Но и это еще не все. На самом первом плане картины было изображено ведро с водой, и в ней плавала щепочка. Упоительно был изображен цинк ведра, серая вода, ручка черной железной дугой, с треснувшей деревянной кругляшкой, и капли, сбегающие по ведру, и лужица, в которой ведро отражалось — и рефлексы на цинке от окна, и отражение окна с голубым небом в этой помойной воде. И все это не старинной голландской прописулечкой с лессировками, а двумя десятками лихих мазков. Сезанн обзавидуется. Серов в гробу икнет. И вся картина такая — мазистая, но не слишком пастозная. Мастер. Руками развести и заплакать от зависти.

— Да, друзья мои, три недели, а может, и месяц я писал это ведро, — повторил Челобанов. — Чуть ли не дольше, чем всю картину. А ведь кажется — шлеп-шлеп и готово.

Он изобразил замес на палитре и шлепок на холст.

— Ой-ой-ой. Что тут месяц писать? — вдруг вполголоса сказал Алабин своему соседу и пожал плечами. — Да я бы за полчаса сделал. Делов-то.

Челобанов услышал, подошел ближе.

— Так, — сказал он. — За полчаса, значит?

— Ну, за час, — сказал Алабин, не поднимая глаз. — Полтора — много.

— Чистый холст! — вдруг закричал Челобанов стоящему за спиной проректору. — Холст мне чистый! И ведро! С водой!

Пока в коридоре шла беготня и суета, Алабин сидел на табурете, опустив голову и стараясь не смотреть на свой этюд — писали, как это часто бывает, «старика-натурщика». Низкорослого лысого старика с обнаженным торсом, в тускло-красных штанах, из которых торчали босые ноги со странно изящными для его сословия длинными пальцами — старик был явно из низов, даже, наверное, из преступных низов, из подонков общества: в ухе серьга, стальные зубы, усы щеточкой, плохо брит, на плече татуировка в виде розы с пятью острыми шипами. Фон — драпировка, нежно-синяя ткань. Задача — сгармонизировать синее и красное в цвете, тело и ткань в фактуре. Алабин сразу понял, что старик — форточный вор: крохотный, анатомически худой, с узкими и крепкими мышцами. У них в поселке был такой один. У своих не воровал, боже упаси, ездил в Нижний. А со своими делился жратвой, а когда и деньгами. Со своими не шутят — хоть он такой крепкий-хлесткий, впятером бы заломали и утопили. Алабин даже на секунду подумал, еще на прежнем, на первом сеансе, что это тот же самый человек, но потом пригляделся и сам себе усмехнулся, произнеся в уме: «Велика Россия, и много в ней ворья». «И жулья тоже полно», — повторил сейчас.

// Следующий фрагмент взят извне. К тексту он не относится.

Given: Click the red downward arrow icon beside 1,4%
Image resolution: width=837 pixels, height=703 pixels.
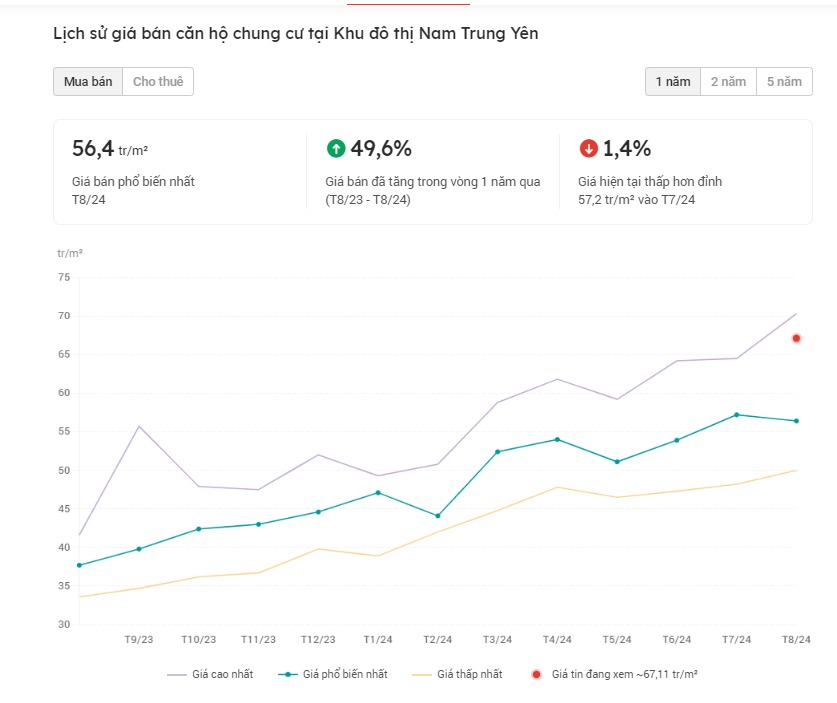Looking at the screenshot, I should point(589,149).
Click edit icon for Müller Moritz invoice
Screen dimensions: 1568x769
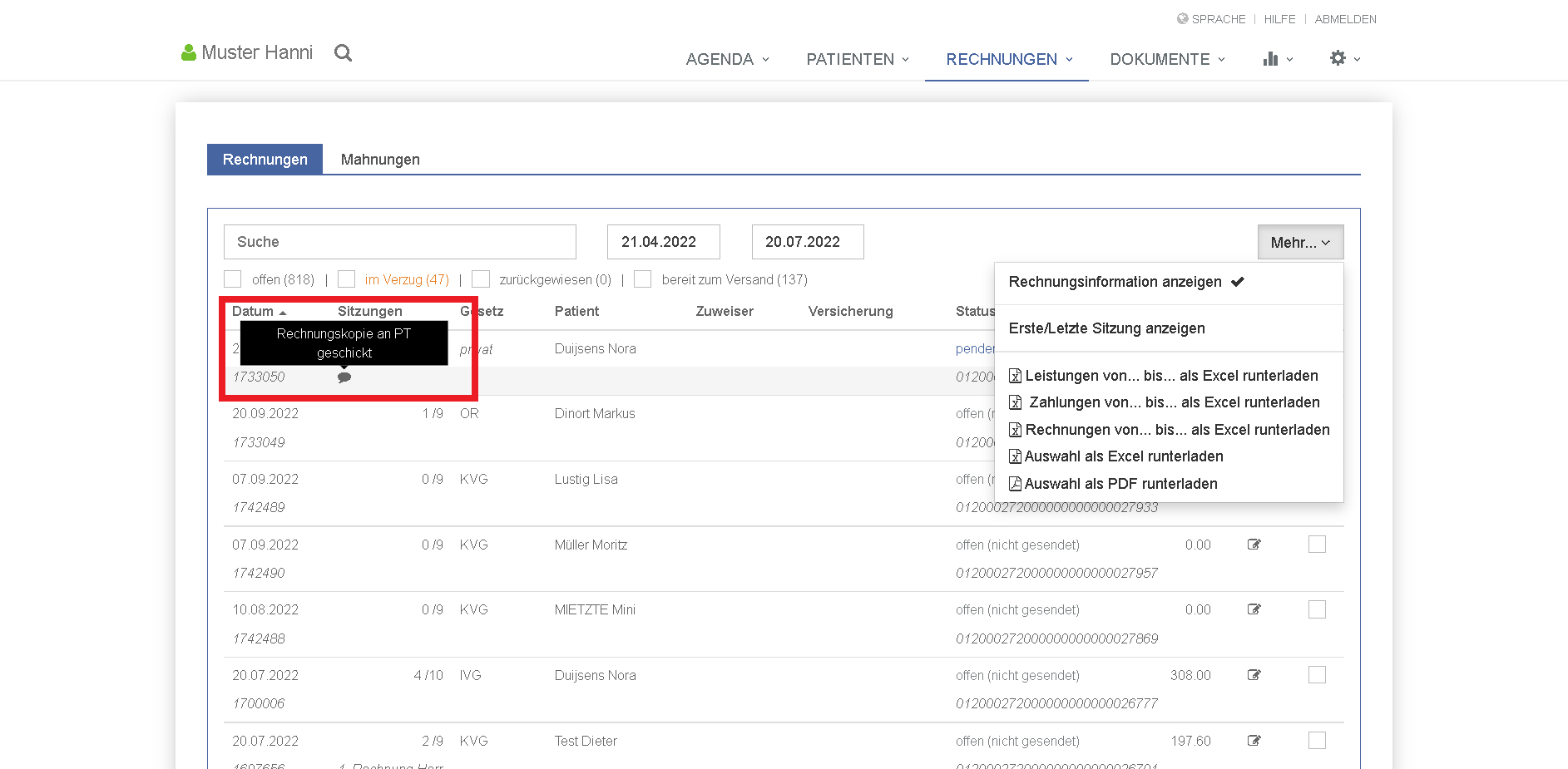(x=1254, y=545)
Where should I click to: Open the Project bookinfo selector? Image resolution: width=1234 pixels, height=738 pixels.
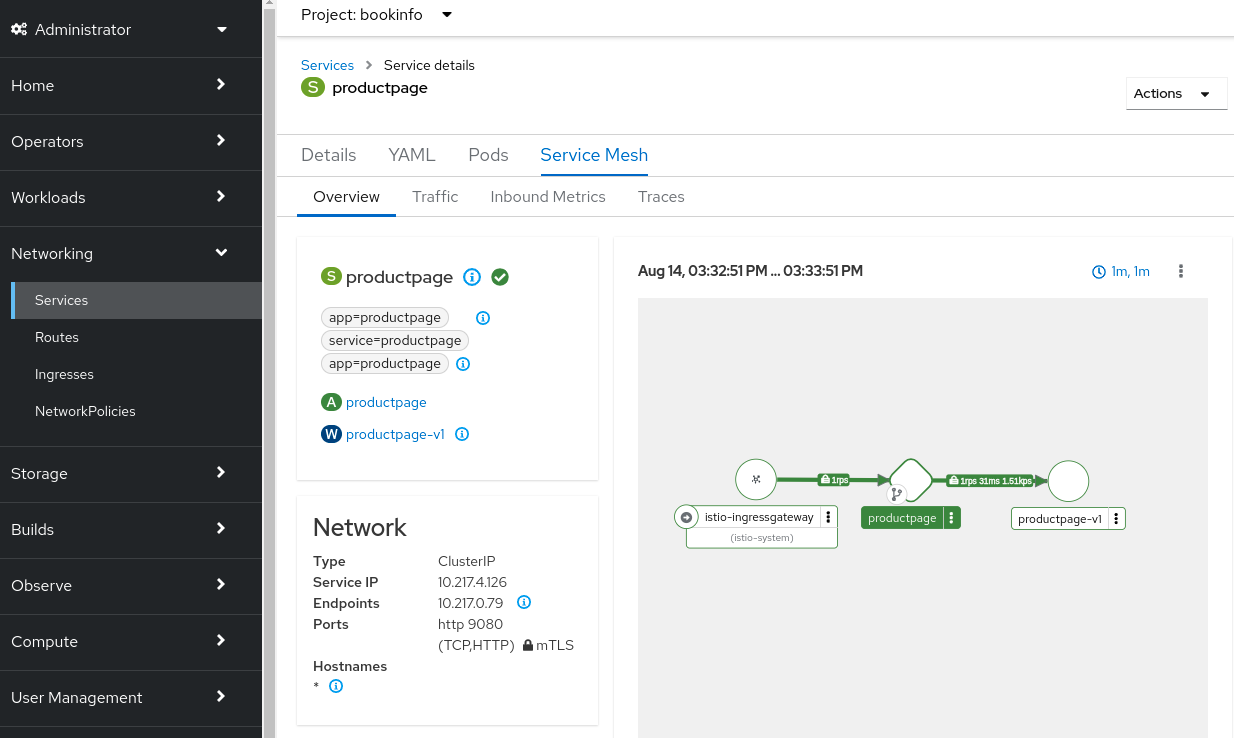point(376,15)
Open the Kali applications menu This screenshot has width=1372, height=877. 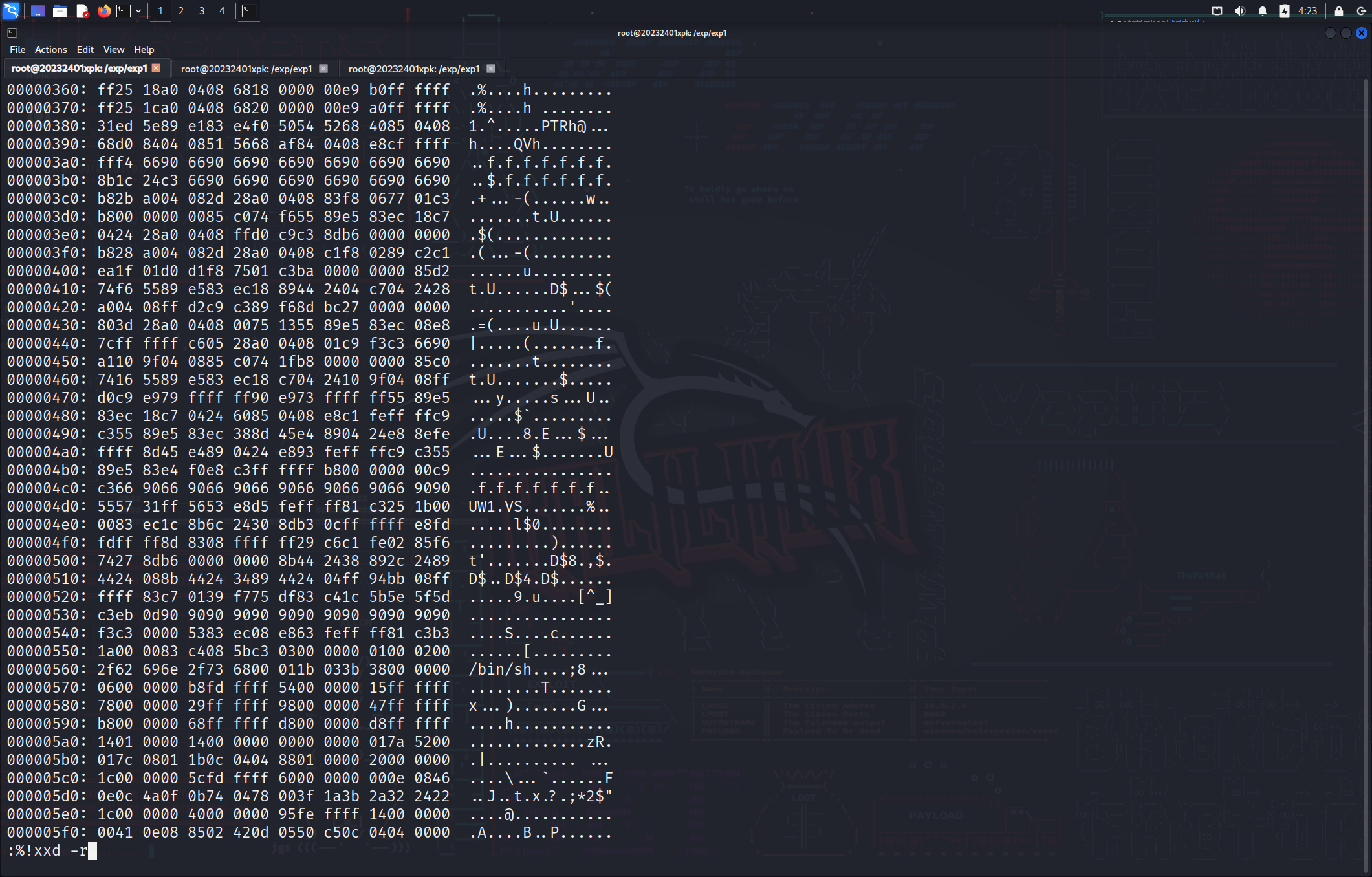tap(12, 10)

Алабин не смотрел на свой холст с подмалеванным стариком, глядел в пол, словно бы берег глаза, готовил их новому этюду.

Челобанов же стоял над ним. Словно бы боялся, что он убежит, побежит незнамо куда и принесет готовую работу. Может, даже волшебным образом проникнет в его мастерскую и вырежет кусок с тем самым цинковым ведром.

Обоим было страшно. Но Челобанову страшнее, на самом-то деле. Ну что такого, если Петя Алабин, студент третьего курса, осрамится перед крупным советским живописцем? А также перед своими друзьями-однокурсниками, перед своим мастером товарищем Фликом Генрихом Робертовичем, проректором товарищем Кравченко Валерием Валентиновичем и прочими, кто сейчас толпится вокруг. Что? Да ничего. Посмеются и забудут. Может, подразнят еще недельку, месяц. Забудут все равно. И Челобанову этот позор безвестного студента ничего не принесет. Даже дома не расскажешь.

Но вот если наоборот…

Принесли подрамник, принесли ведро.

— Чистые кисти, чистую палитру, — сказал Алабин, протянув руку вбок.

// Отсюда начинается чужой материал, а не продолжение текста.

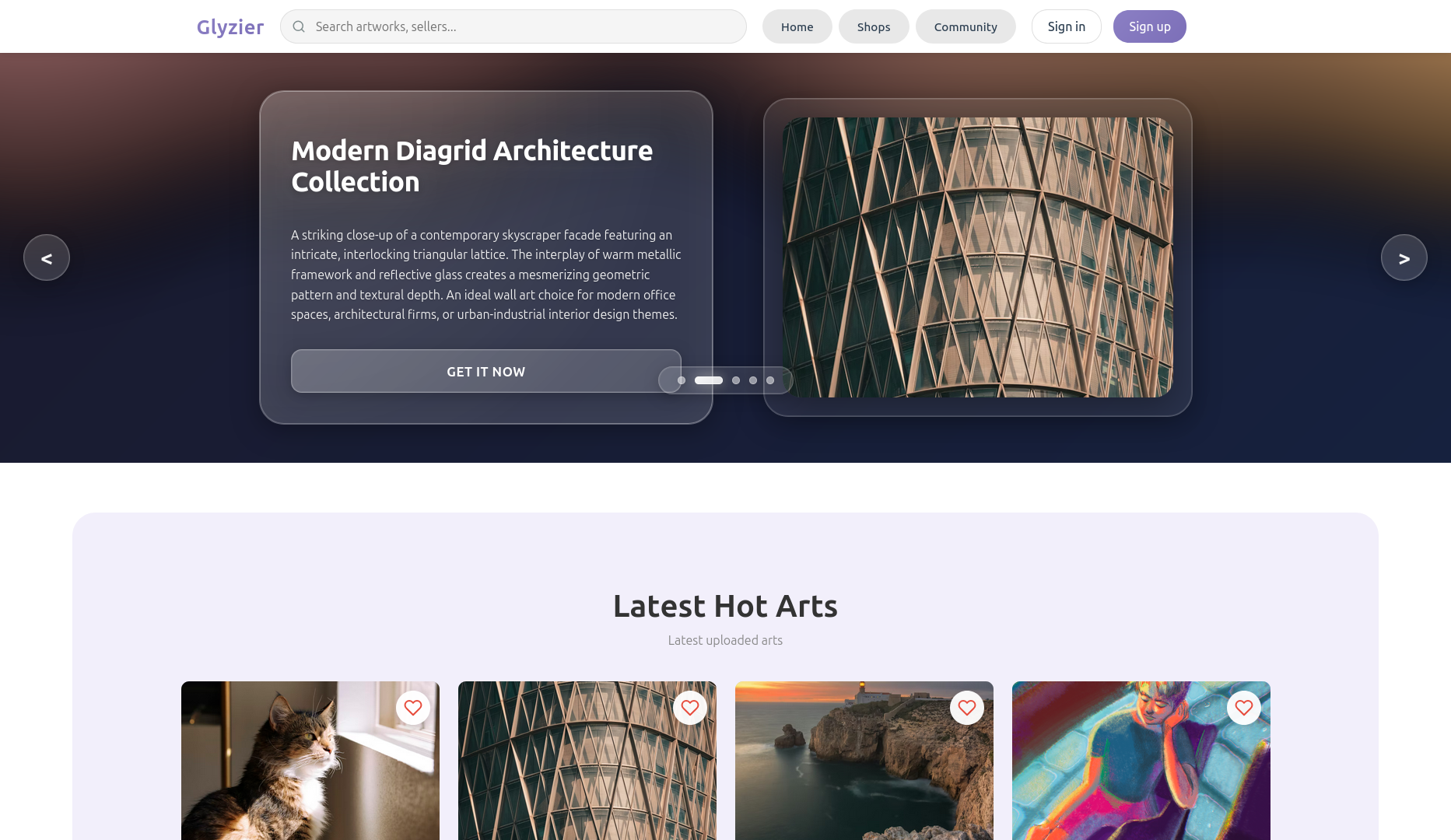Screen dimensions: 1451x840
Task: Open the featured diagrid architecture hero image
Action: pyautogui.click(x=978, y=257)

Никто не пошевелился. Еще чего. Лакеев отменили в семнадцатом году.

— Чистые кисти, чистую палитру! — крикнул Челобанов.

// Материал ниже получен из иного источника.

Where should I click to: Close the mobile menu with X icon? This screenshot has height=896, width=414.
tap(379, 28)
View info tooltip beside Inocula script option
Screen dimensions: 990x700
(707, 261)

Все-таки принесли. А Челобанов меж тем указал установить ведро вблизи окна, чтоб свет падал как надо, и чтоб оконные рамы отражались. Вытащил из кармана кожаный кисет, достал из него длинную табачную соломину и кинул ее в воду.

— Вот теперь пиши!

Алабин выдавил нужные краски, намочил кисти, обрисовал контур и начал писать. Было легко и приятно. Чувствовал в себе силу и талант. Все получалось прекрасно. Полчаса прошло. Встал, отошел, посмотрел. Да, очень хорошо. Садись, мальчик, «оч. хор». Но не более. Вот этого серебра, этого свечения, этого почти вещественно текущего объема, которым он восторгался у Челобанова — вот этой настоящей живописи не было. Получился такой, что ли, Серов для бедных. Даже скорее Коровин. Для областного художественного музея. Это не стыдно. Все же Коровин, не Кошкин-Собакин. Но почему так? Что такое?

— Ты конечно, способный парень, — Челобанов сзади успокоенно раскуривал трубку, окутывался дымом. — Способный, да. Но не гордись! Ох, не гордись. Как тебя зовут, кстати?

— Петя, Петр Алабин, — сказал он, посмотрел на холст и вдруг всё понял.

— А меня Павел Павлович, — сказал Челобанов. — Очень приятно.

— Товарищи, — сказал Алабин. — Отойдите в сторонку, вы мне свет заслоняете. И вы, Павел Павлович, тоже, пожалуйста.

— Но я-то уж, с твоего позволения, останусь! — Челобанов был даже грозен.

Алабин приблизился к холсту и стал писать, не меняя замеса, но переменяя положение кисти, то есть меняя едва видное, тончайшее, отрисованное волосками кисточки направление своего чуть-чуть пастозного мазка. Как будто паркет. Вот здесь сверху вниз. Вот здесь диагональнее — с правого верха в левый низ, а здесь наоборот, то есть наперекрест, а тут горизонтально, а тут совсем гладко, а вот тут тюп-тюп-тюп кисточкой — легчайшие пупырышки. Незаметные пупырышки и бороздки. Почти незаметные, вот в чем секрет. Но создающие этот загадочный световой объем, без грубых теней и рефлексов.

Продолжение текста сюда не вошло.